**ARTICLE:**
May Summary

May was quite a busy and happy month culturally speaking, and thus marked a return to blogging. I attended two crime fiction festivals and wrote copiously about them. I saw one art exhibition, one film in cinemas and one play. And I read lots of books.

The exhibition was the Spanish crowd-pleasing artist Sorolla, who seemed to enjoy a charmed life back in the early 1900s: his paintings were selling well, he was commissioned to do interesting work, he was married to the love of his life who modelled for him regularly, he had three children he adored. No tortured artist’s existence for him. He also had a remarkable facility for painting in different styles (from social realism to impressionism to Velasquez like portraits). In my youth I might have been a little sniffy and dismissive of such an obviously bourgeois painter, but I actually enjoyed his work a lot. Nothing wrong with being ‘pretty’. His use of colour (especially the different nuances of white) and light is spectacular.

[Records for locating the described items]
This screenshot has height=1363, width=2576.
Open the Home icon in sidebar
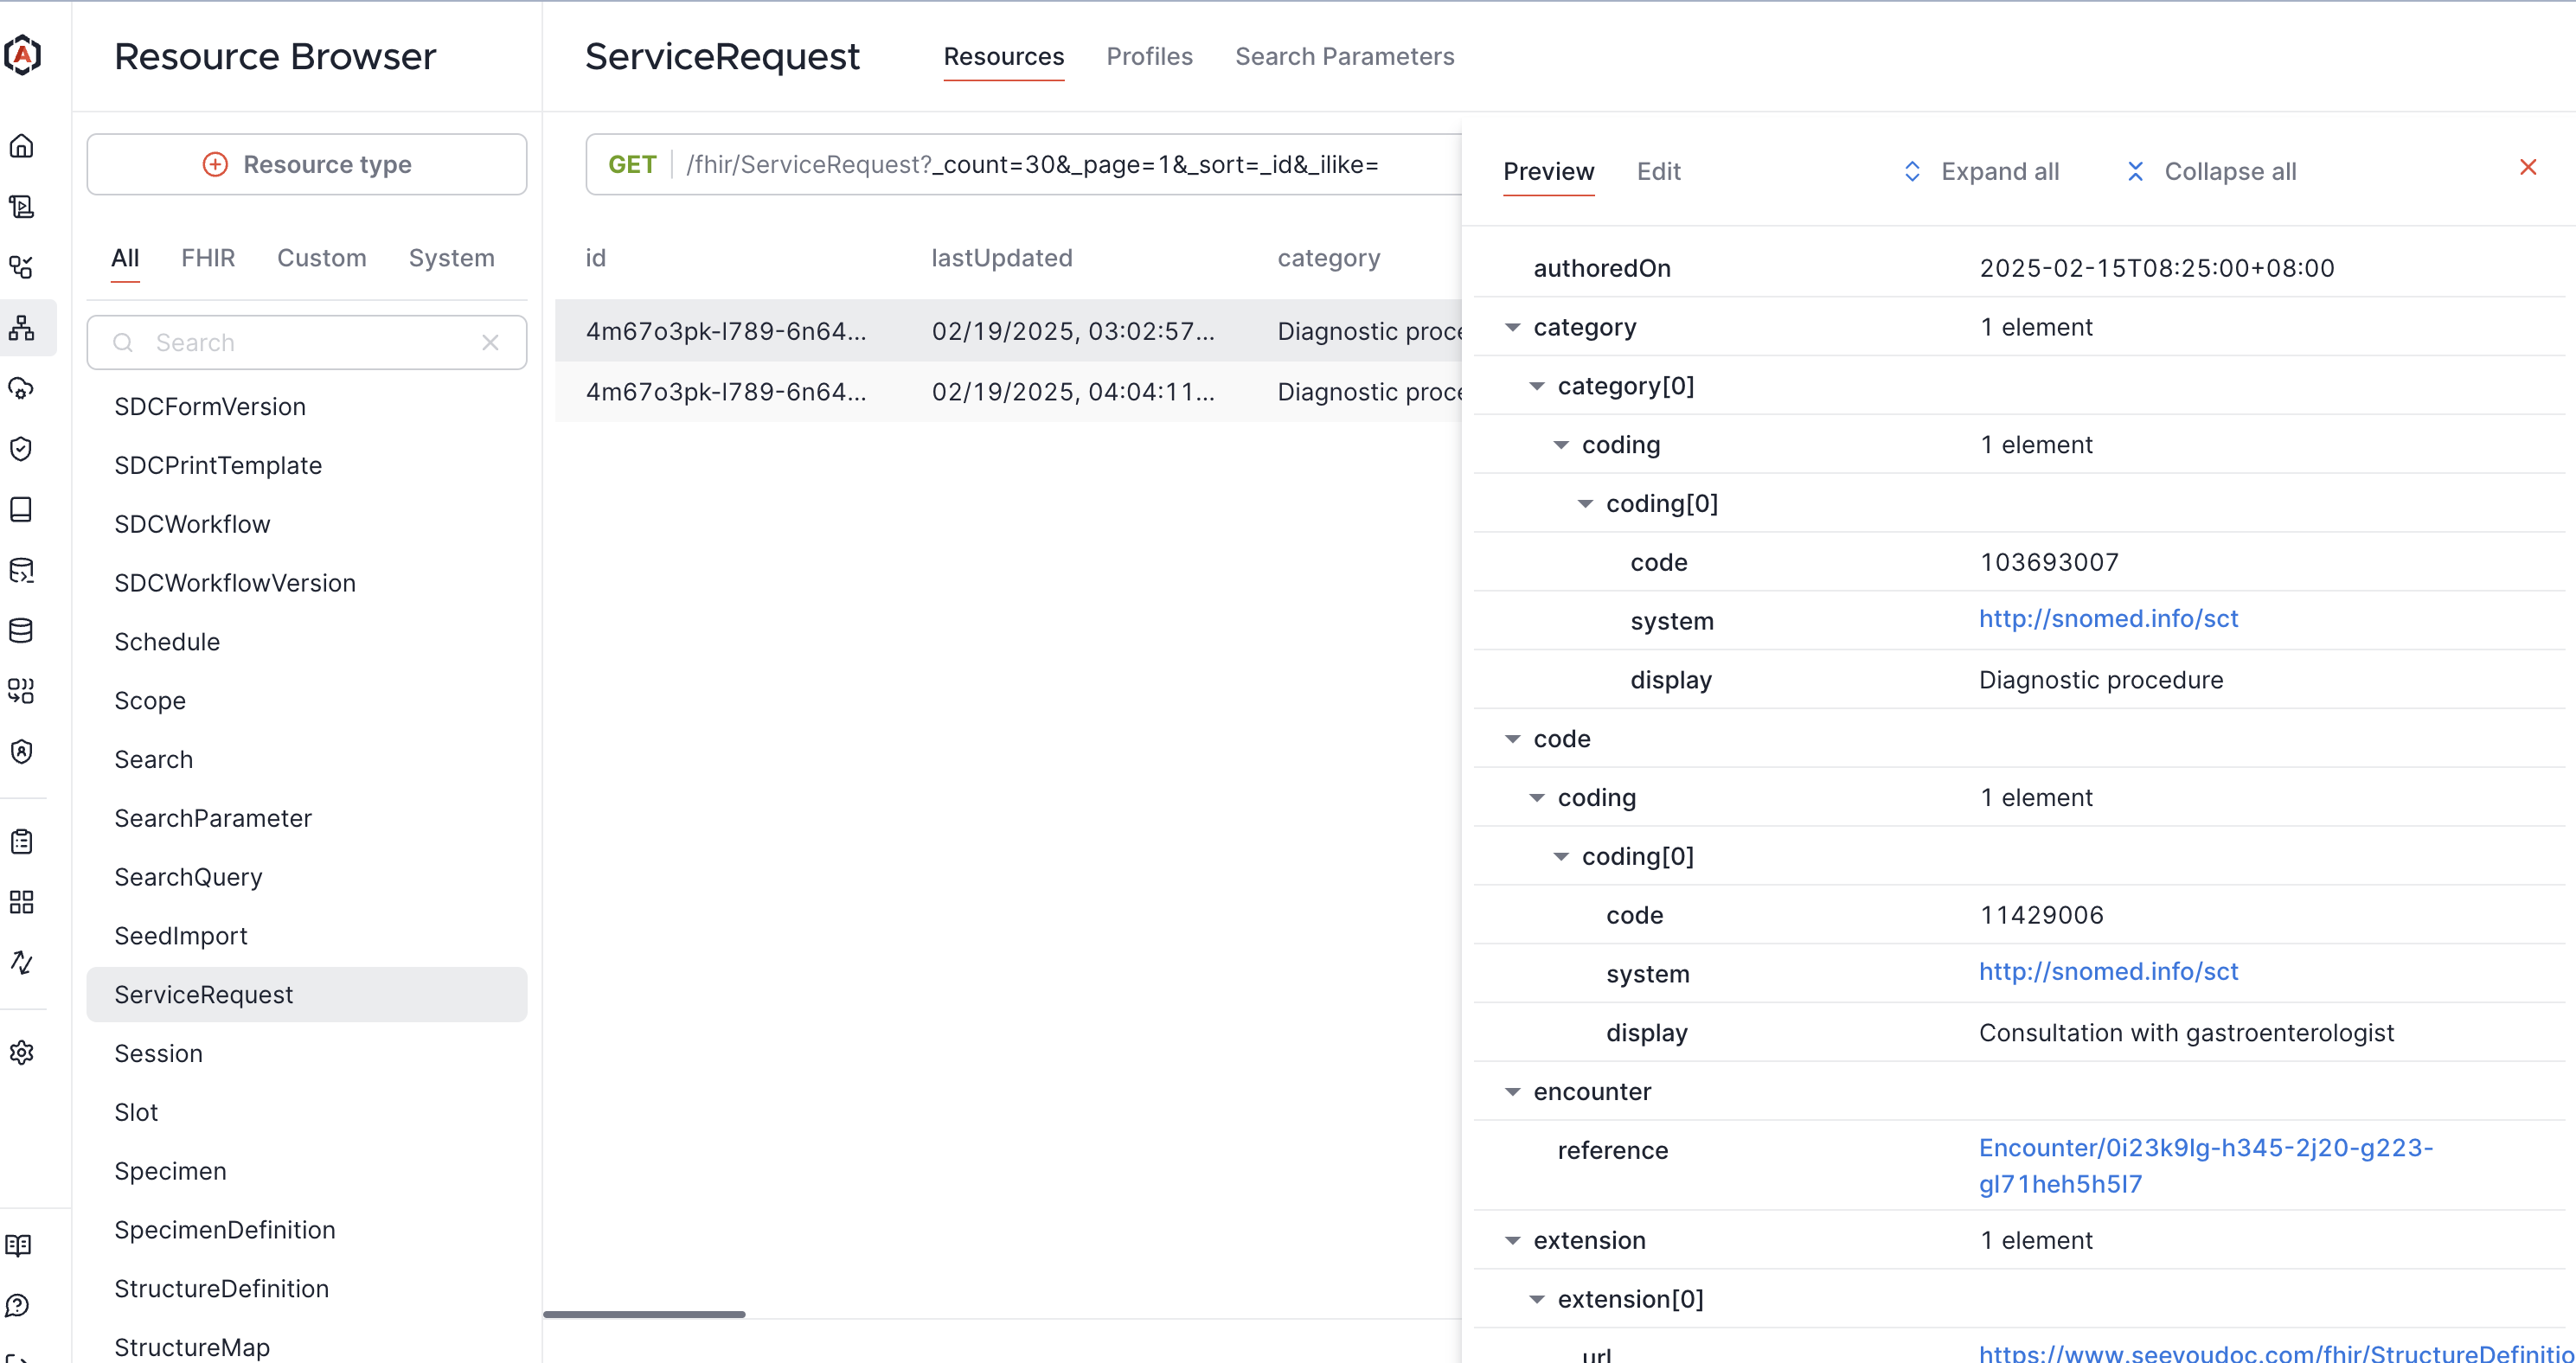[x=22, y=146]
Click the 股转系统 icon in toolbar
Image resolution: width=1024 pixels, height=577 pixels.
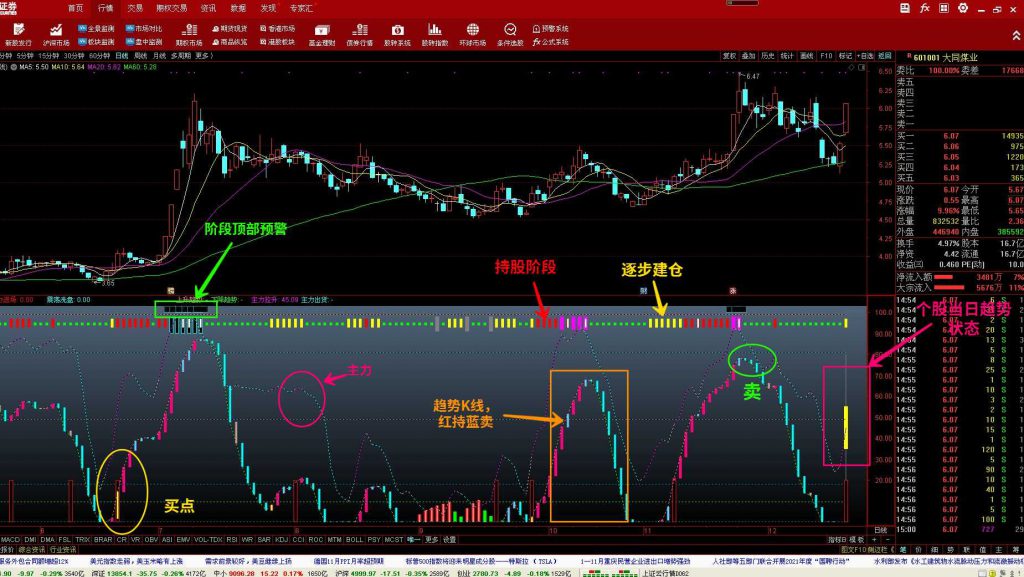(397, 34)
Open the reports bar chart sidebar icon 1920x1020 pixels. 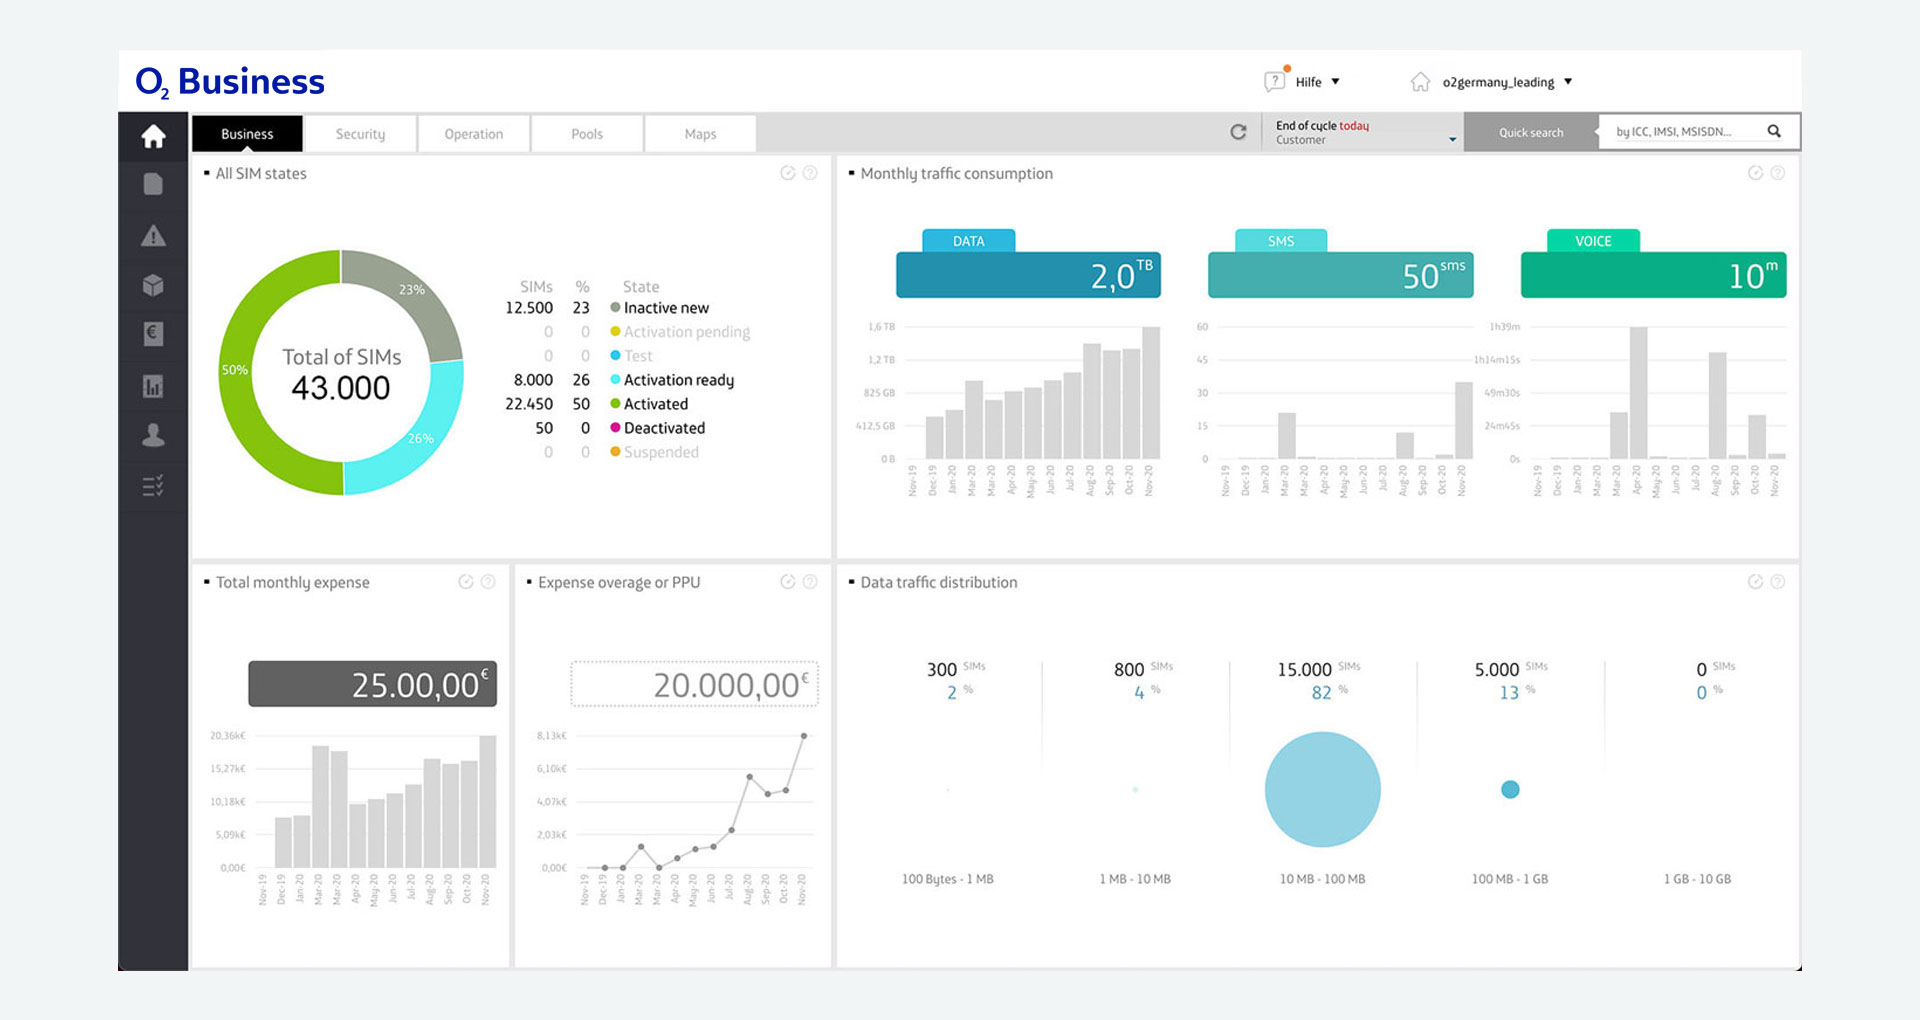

**SHORT PROBLEM:** Retype the May summary above, copying it precisely between "The exhibition was" and "light is spectacular.", inclusive.

**THE RESPONSE:**
The exhibition was the Spanish crowd-pleasing artist Sorolla, who seemed to enjoy a charmed life back in the early 1900s: his paintings were selling well, he was commissioned to do interesting work, he was married to the love of his life who modelled for him regularly, he had three children he adored. No tortured artist’s existence for him. He also had a remarkable facility for painting in different styles (from social realism to impressionism to Velasquez like portraits). In my youth I might have been a little sniffy and dismissive of such an obviously bourgeois painter, but I actually enjoyed his work a lot. Nothing wrong with being ‘pretty’. His use of colour (especially the different nuances of white) and light is spectacular.